| |
| |
| |
De begrafenis van Jeantje door Tjeerd Adema.
Op het zonnige speelplein, dat met een hek van de straat was afgesloten, lawaaiden de kinderen. Jongens grepen elkaar bij blousjes en truitjes en zwaaiden in het rond tot zij over elkaar op den grond tuimelden. Meisjes stonden in fluistergesprek bijeen of sprongen touwtje waarbij twee draaiden en een versje zongen.
Tegen den muur gedrukt stond Fritsje een beetje lusteloos naar dat alles te kijken.

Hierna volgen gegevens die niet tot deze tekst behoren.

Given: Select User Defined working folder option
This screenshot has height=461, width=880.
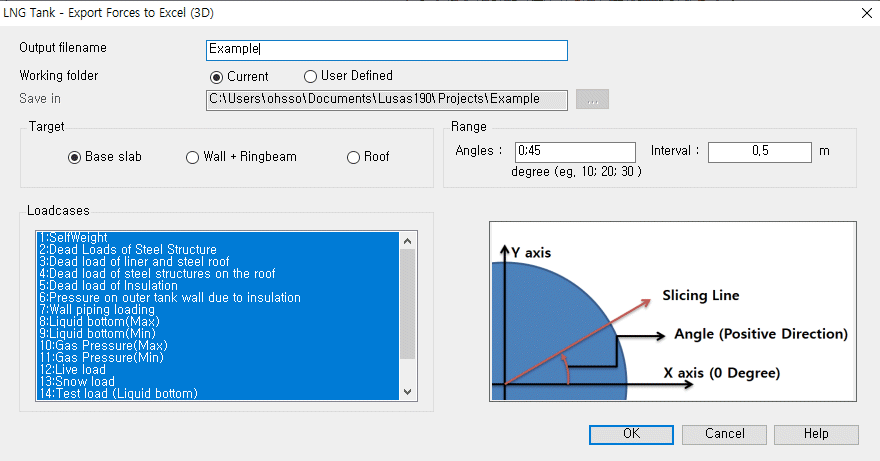Looking at the screenshot, I should [x=311, y=76].
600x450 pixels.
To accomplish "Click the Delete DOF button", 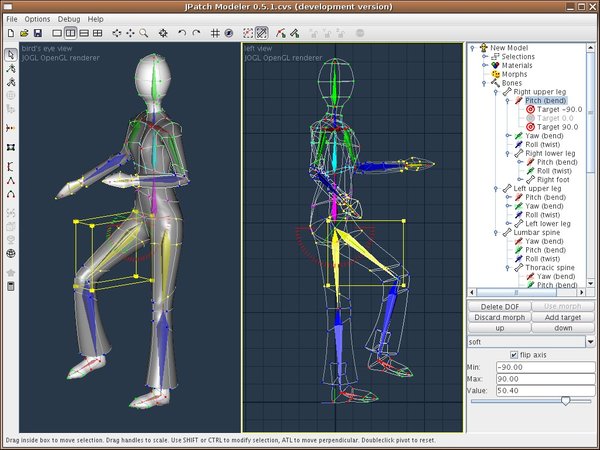I will pyautogui.click(x=500, y=306).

Hij was misselijk en hij had al een vergeefsche poging gedaan om thuis te blijven, maar moeder was een kordate vrouw en zoolang de thermometer niet vijf streepjes hooger dan normaal wees, was er geen sprake van, dat Fritsje kans op een vrijen morgen zou krijgen.
Buiten het gezicht van de ruwe jongens stond hij nu naar het spel van de meisjes te kijken. Hoog zong het stemmetje van Betsy Verhoeven, die altijd de leiding van haar groepje had. Haar polsjes gingen met het springtouw regelmatig op en neer, een voetje trapte de maat van het wijsje.
Daar kwam de kerel an....’
Het schoentje van Ans Berkhout raakte even het touw.
‘Af!, schreeuwde Betsy.
‘Nietes’, riep Ans. Maar een spinnige blik en een duwtje in
| |
| |
haar rug deden haar vlug op zij springen. Weer zwaaide het touw en Jeantje Oor sprong in de bocht.
Het touw sloeg tegen Jeantje's hoofd.
‘Af!’, schreeuwde Bets schel, maar Jeantje protesteerde niet en nam gewillig het touw van een der draaiende meisjes over.
‘Wat is ze lief’, dacht Fritsje. Dansen had hij nog nooit gezien, maar het figuurtje van het springende meisje trof hem als iets moois.
Doordat de meisjes opmerkzaam werden, keek ook hij naar de jongens. Ze dromden bijeen op het middenplein waar de meesters stonden. Daar zag hij meneer Vonk, de vader van een meisje uit de vierde, die een stuk breiwerk omhoog hield, dat den vorm van een muizenval had. Het hoofd der school, een dikke man met een rood gezicht, hield een druk betoog en gesticuleerde met beide handen, maar meneer Vonk schreeuwde nog harder. Ze stonden met booze koppen tegenover elkaar en de jongens drongen er in een steeds kleiner wordenden kring omheen, tot het schoolhoofd ze met zijn stok dreigend naar alle kanten van het speelplein deed stuiven.
Nieuwsgierig liep Fritsje het plein over, zoodat hij een brok van het gesprek kon opvangen.
‘Dat’, zei meneer Vonk, het breiwerk omhoog houdend, ‘is geen kous, dat is een zak voor een beddekruik. Het is schande, dat een handwerkjuffrouw een kind met zoo'n product naar huis durft sturen. Mijn vrouw zegt....’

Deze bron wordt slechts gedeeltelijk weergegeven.